Reproduce exactly, from the data that follows, the line with "News (1114, 57)", the line with "Matrimonial (1283, 84)", and every line that lies between them.
[[ Source records open ]]
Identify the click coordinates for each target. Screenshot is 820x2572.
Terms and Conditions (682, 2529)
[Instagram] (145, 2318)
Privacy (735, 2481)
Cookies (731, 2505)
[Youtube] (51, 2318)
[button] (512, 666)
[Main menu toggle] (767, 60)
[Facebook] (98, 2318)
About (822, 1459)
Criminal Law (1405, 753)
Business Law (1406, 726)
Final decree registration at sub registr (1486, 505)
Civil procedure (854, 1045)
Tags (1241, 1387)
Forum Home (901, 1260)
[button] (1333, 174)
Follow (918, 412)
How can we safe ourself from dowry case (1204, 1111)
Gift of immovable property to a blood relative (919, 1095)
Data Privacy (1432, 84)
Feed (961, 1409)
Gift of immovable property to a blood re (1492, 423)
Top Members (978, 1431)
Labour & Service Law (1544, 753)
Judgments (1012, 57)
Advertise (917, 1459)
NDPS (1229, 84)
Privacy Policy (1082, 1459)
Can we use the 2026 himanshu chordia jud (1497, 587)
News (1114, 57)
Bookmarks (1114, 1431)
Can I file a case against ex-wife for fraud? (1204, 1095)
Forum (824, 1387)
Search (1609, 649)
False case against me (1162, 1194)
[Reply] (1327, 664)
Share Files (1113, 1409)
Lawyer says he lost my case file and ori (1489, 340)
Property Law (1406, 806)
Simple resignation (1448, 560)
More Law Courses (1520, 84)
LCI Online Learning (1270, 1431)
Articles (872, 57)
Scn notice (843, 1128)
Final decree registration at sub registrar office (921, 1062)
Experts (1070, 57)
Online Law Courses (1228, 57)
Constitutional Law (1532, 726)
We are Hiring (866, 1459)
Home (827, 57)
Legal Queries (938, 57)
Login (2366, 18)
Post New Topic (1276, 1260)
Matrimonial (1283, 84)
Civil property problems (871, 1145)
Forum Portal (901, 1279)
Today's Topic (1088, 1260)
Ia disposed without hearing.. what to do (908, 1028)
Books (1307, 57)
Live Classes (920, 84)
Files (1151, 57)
[[ Source records closed ]]
Your solution:
News (1114, 57)
Bookmarks (1114, 1431)
Can I file a case against ex-wife for fraud? (1204, 1095)
Forum (824, 1387)
Search (1609, 649)
False case against me (1162, 1194)
[Reply] (1327, 664)
Share Files (1113, 1409)
Lawyer says he lost my case file and ori (1489, 340)
Property Law (1406, 806)
Simple resignation (1448, 560)
More Law Courses (1520, 84)
LCI Online Learning (1270, 1431)
Articles (872, 57)
Scn notice (843, 1128)
Final decree registration at sub registrar office (921, 1062)
Experts (1070, 57)
Online Law Courses (1228, 57)
Constitutional Law (1532, 726)
We are Hiring (866, 1459)
Home (827, 57)
Legal Queries (938, 57)
Login (2366, 18)
Post New Topic (1276, 1260)
Matrimonial (1283, 84)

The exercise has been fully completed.